Ten years ago, one would have hardly believed that slab serifs would regain the popularity they enjoy today, or that they would again occupy such a commanding position in the design of advertisements, magazines and newspapers.
The slab serif, as a genre of letter, came into existence in the early nineteenth century. The first slab serifs were crude looking, even grotesque. Their fat, squarish proportions, monoline forms and dark colour served one goal above all: to make a powerful and compelling impression on readers.
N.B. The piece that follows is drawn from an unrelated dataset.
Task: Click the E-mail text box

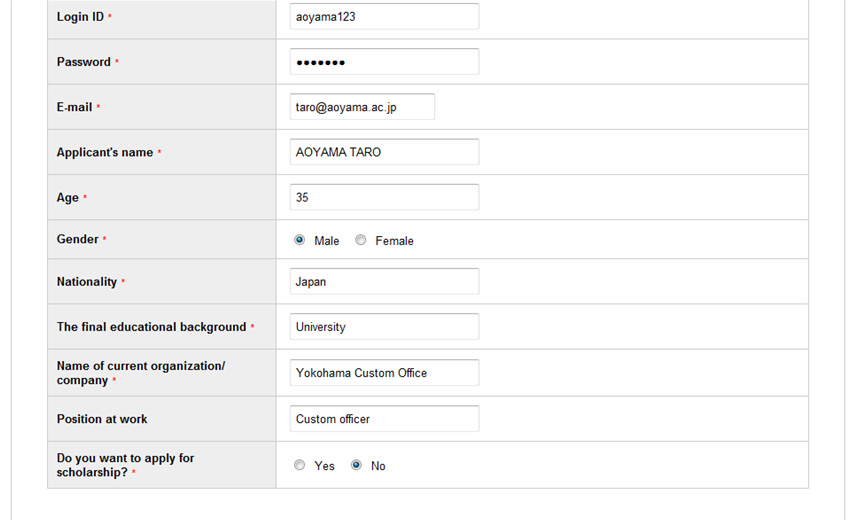Action: 362,107
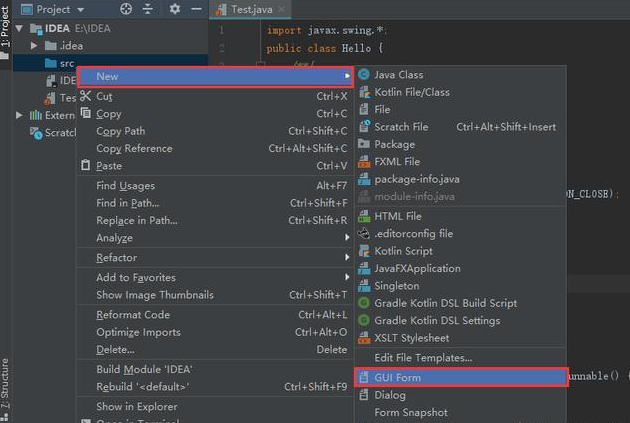Click the Java Class icon in submenu

[364, 75]
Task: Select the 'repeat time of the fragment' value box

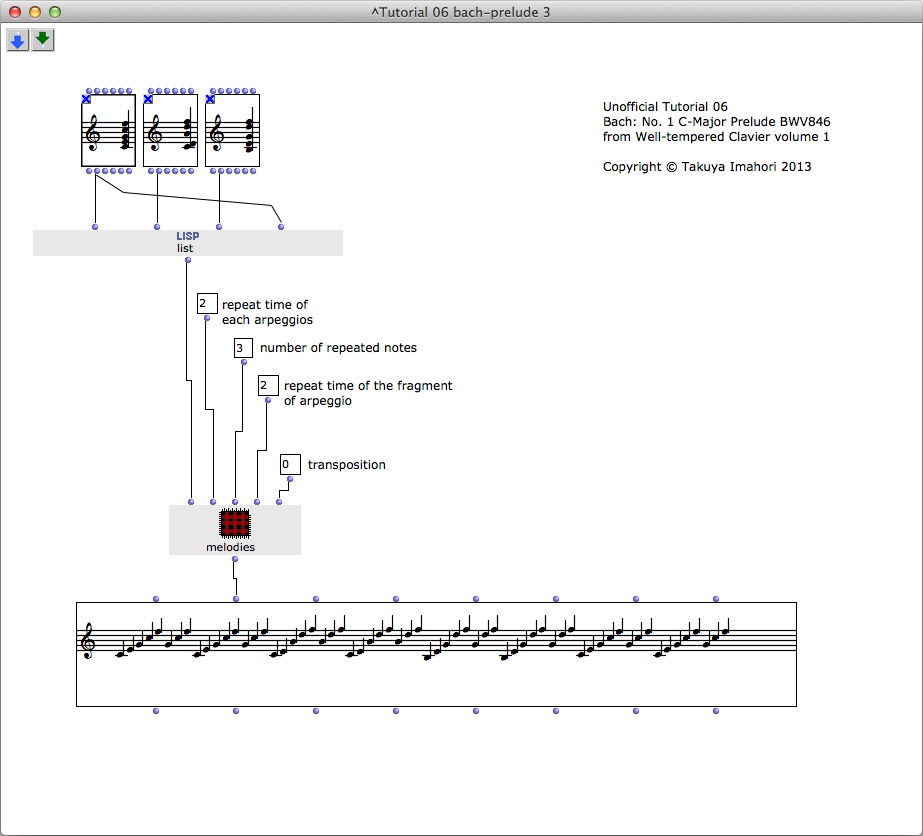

Like the nearly contemporary sans serif, slab serifs dominated display lettering and typography in the West for much of the nineteenth century.
After this 'first wave' of slab serifs, which lasted for about a century and resulted mainly in single unrelated fonts, mechanical improvements in type production and changing approaches to typeface design brought about better-planned font 'families'. A 'second wave' of slab serifs ensued, and typefaces such as Memphis, Beton, City, Karnack, Rockwell and others invigorated the genre in the late 1920s and throughout the 1930s.
OurType Stan is a reinterpretation of a now almost forgotten slab serif named 'Wellington', issued in 1913 by Brüder Butter, a Dresden typefoundry specialising in display type, or 'Schrift für Werbung'. Wellington was designated a 'Balken-antiqua', a slab serif that aimed for elegance and readability in text without sacrificing visual power. The revival of Wellington as OurType Stan is designed by Maurice Göldner, whose first commercial font family is OurType Meran.
The Stan family consists of roman and italic designs in seven weights: Thin, Light, Blond, Normal, SemiBold, Bold, and Black. Its PRO character set includes small caps; lining, old style, and small cap height sets of figures (each in tabular and proportional widths); fractions; comprehensive superiors, inferiors, nominators and denominators; case sensitive punctuation sets; mathematical and monetary symbols; arrows; standard and discretionary ligatures; alternate stylistic sets, and a complete range of accents covering all (Latin script based) Western, Central and East European languages. Additionally, Stan features a variant with longer ascenders and descenders – Stan Plus - specially designed for text allowing generous vertical spacing.
OurType Stan is part of today's 'third wave' of slab serifs. Its design brings out the best of both worlds: the subtle perfume of the past and the 'esprit' of the present. Unpretentious and straightforward, Stan is a smart and effective choice for a very wide range of applications.
Stan supports 108 different languages such as Spanish, English, Portuguese, German and French in Latin scripts. (Please note that not all languages are available for all formats.)